散歩道<3631>
opinion・新世界・国々の興亡
グローバル化「国家の復権」導く(2) (1)〜(5)続く
・・・ドイツの社会学者のウルリッヒ・ベックは最近「欧州だけでなく地球上のあらゆる場所の人びとを結びつけている感情は、強制的に統合されつつある世界が少しでもその強制の度合いを薄めてくれないのかという願望だ」と書いています。多くの人びとの気持ちをとらえた言葉のように思えます欧州は更に統合を進めなければならないのでしょうか。
小国を除いて、欧州の統合を長いこと望んでいた唯一の国はドイツです。欧州に、統合され、ドイツであることをやめることで、ヒットラやナチスや先の大戦の忌まわしい歴史から救われると考えたのです。しかし、今日の現実はこれ以上の欧州統合は誰も望んでいないということだと思います。統合されていない政治空間に統一通貨ユーロがあるという矛盾が続くはずもありません。ユーロはそもそも政治的妥協の産物だったのです。ドイツ再統一を恐れていたフランスはドイツを欧州統合に強く縛りつけることを統一の条件としようと考えました。それには単一通貨が最も都合がよかったのです。しかし、ギリシャやポルトガルなど経済の弱い国を引き連れれば、財政赤字によってインフレを生じかねない。それを恐れるドイツは「通過同盟には参加しよう。だが、統一通貨ユーロはドイツマルクのように強く、独立したものでなければならない」と主張しました。金利決定などで政治的干渉を受けなということです。ギリシャ危機はまさにこの政治的妥協の矛盾をさらけ出しているのです。

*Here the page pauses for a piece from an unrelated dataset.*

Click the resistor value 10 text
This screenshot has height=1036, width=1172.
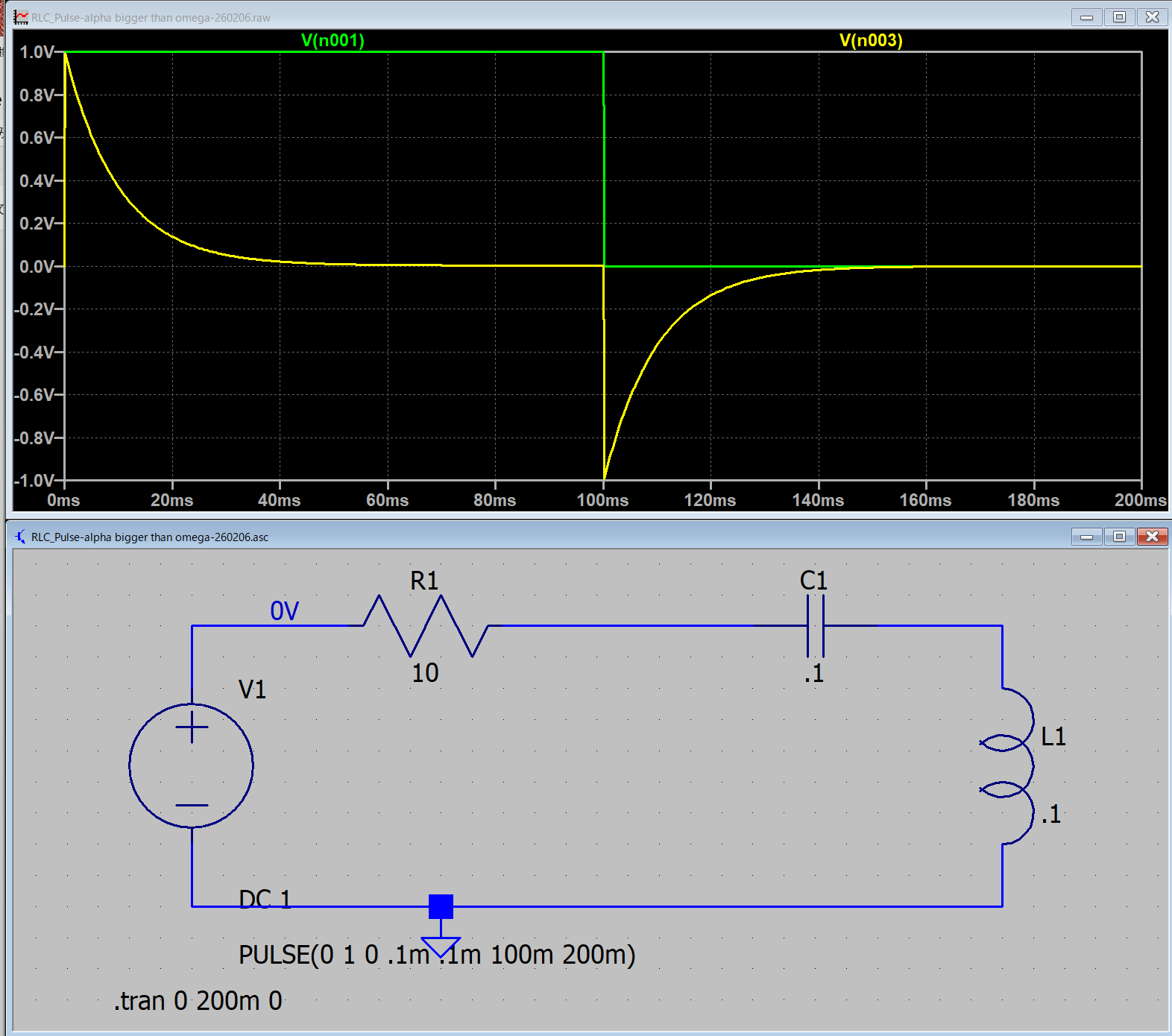425,673
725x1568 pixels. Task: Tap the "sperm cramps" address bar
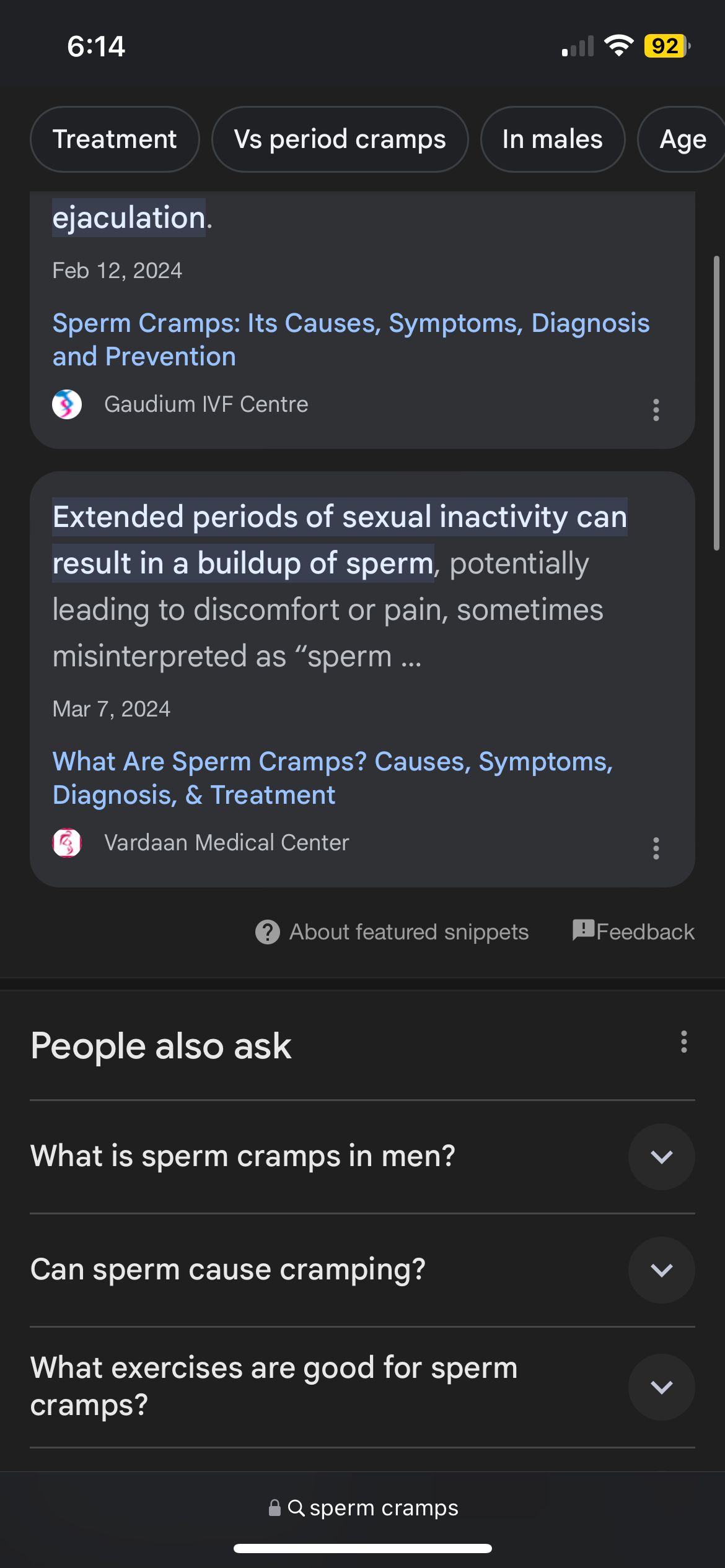point(384,1508)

・・・欧州統合プロジェクトは「ドイツ問題」を克服する使命を達成したのでしょうか。
この20年間で最も変わったのはドイツです。かって私がイスラエルや英国などを批判的に語ると、ドイツ人は決って「そうした話題を話すのはやめましょう。私たちはそれを語る資格はないのですから」という反応でした。90年代以降、変化が生まれました。今や人々はドイツの国益を大っぴらに議論しています。ドイツを恐れているのはフランスではなくポーランドやリトアニア、中東欧の国々です。ドイツがロシアと手を結びつつあるのを目の当りにして30年代を思い起こしているからです。